◆ ケララ国際映画祭報告 野島孝一


 昨年暮れに日本映画ペンクラブが加盟する国際映画批評家連盟(FIPRECSI)の審査員として、インドのケララ国際映画祭に行った。インターナショナル・コンペティションの作品14本の中から連盟賞を1本選ぶのが主な仕事だった。私のほかの審査員はイギリスのデレク・マルコムとインドの女性教授ルイタ・デッタだ。インドには1994年に熊井啓監督の「深い河」の撮影を取材にいったことがあった。そのときはちょうどペストが流行して大変な騒ぎ。他社も行く予定だったのが、1社、また1社と抜け、最後には配給の東宝まで抜けてしまった。そのときにはデリー、バナレス、ボンベイ(今のムンバイ)と回った。今回のケララはインドの南西部の最南端にある。首都はトリヴァンドラム。実はそれは略称なのだが、正式名は難しくて発音できない。ここの住民は識字率が高く、殺人はインドで一番少ないという。北のインド人より色が黒く、背が低い。しかし大変人がよく、親切だ。ケララ大学ではガンジーも学んだという。ここではG・アラヴィンダン監督が活躍していた。

 さて映画祭の初日。われわれ審査員はインターナショナル・コンペの劇場に着いた。入口は黒山の人だかり。ようやく押し分けて入ると、すでに審査員席は観客に占領され、座る隙間もない。しょうがないからホテルに引き上げた。次の作品。今度は座れた。しかし、われわれの後から観客がどっと詰めかけ、通路に座り込む。これで火事でも起きたら死ぬことは確実。しかも拍手や歓声でやかましくてしょうがない。主催者は別の試写室を用意してくれた。そこへ連日、通うことになる。どこへ行くにも車が用意され、ホテル―試写―パーティーの繰り返しだった。

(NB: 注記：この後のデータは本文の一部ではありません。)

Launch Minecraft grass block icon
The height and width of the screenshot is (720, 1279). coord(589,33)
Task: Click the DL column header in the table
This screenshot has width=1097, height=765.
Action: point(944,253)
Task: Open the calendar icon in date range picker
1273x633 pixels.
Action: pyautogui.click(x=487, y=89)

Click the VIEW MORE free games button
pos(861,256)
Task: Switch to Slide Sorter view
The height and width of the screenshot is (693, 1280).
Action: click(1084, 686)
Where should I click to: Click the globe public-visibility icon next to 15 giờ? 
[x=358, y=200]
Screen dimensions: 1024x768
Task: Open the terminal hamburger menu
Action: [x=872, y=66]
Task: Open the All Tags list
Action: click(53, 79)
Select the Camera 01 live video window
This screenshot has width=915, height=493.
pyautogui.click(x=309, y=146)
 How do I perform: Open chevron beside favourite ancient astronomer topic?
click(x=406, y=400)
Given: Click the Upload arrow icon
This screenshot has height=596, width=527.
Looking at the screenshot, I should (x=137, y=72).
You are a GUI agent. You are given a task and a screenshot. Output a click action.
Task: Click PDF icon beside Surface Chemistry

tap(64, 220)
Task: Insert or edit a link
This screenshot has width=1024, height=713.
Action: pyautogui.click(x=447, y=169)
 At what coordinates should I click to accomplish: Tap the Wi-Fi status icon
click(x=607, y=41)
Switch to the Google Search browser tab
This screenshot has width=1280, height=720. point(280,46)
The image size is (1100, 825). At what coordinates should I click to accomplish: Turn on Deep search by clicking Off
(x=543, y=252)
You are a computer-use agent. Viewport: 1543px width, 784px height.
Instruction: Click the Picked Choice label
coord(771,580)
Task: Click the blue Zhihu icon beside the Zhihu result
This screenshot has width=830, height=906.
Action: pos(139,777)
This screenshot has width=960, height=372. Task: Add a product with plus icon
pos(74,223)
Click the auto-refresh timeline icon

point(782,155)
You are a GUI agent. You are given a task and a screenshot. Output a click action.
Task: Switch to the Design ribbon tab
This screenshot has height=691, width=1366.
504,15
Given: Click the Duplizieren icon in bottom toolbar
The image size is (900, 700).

 14本のインターナショナル・コンペで連盟賞を受賞したのは、アルゼンチンのイヴァン・バスコフ監督「ERRATA」だった。25歳という若い監督のこの作品はモノクロ。カメラマンの主人公の恋人が突然、失踪。その妹という若い女性が現れる。タイトルは英語の誤植という意味。貴重な本をめぐるだましあいのなぞめいた展開。非常にスタイリッシュな映像が特徴の映画だ。日本映画は中野量太監督の「チチを撮りに」がコンペ作品。中野監督も来た。審査員の評判が高かったものだから、フェイスブックに「受賞の可能性あり」と書いたが、残念ながら選ばれなかった。中野監督には悪いことをした。

 この街の道路は狭く、オート・リキシャ、バス、車、バイクなどでごった返している。車に乗っていると警笛を鳴らしっぱなしで、まるでサーカスのように走り抜ける。生きた心地もしない。一度、海岸に行く機会があった。ハワイのような美しい海岸で、飲んだビールがうまかった。食事はカレー料理ばかりでうんざりしたが。

 映画祭には韓国のキム・ギドク監督も来ていて、大変な人気だった。「メビウス」という新作が上映されていた。スペインのカルロス・サウラ監督も来ていた。

 さて、行くときはシンガポール経由だったが、帰りは飛行機が満席で、ドバイ回り。ずいぶん遠回りだと思ったが、そうでもない。ドバイはかなり北にあり、中国の北を横断して飛ぶからけっこう速いのだ。しかし、授賞式が終わって寝る間もなくケララの空港へ行き、羽田に着いたのが夜中の12時過ぎ。タクシーを使わざるを得ず、ずいぶん高くついた。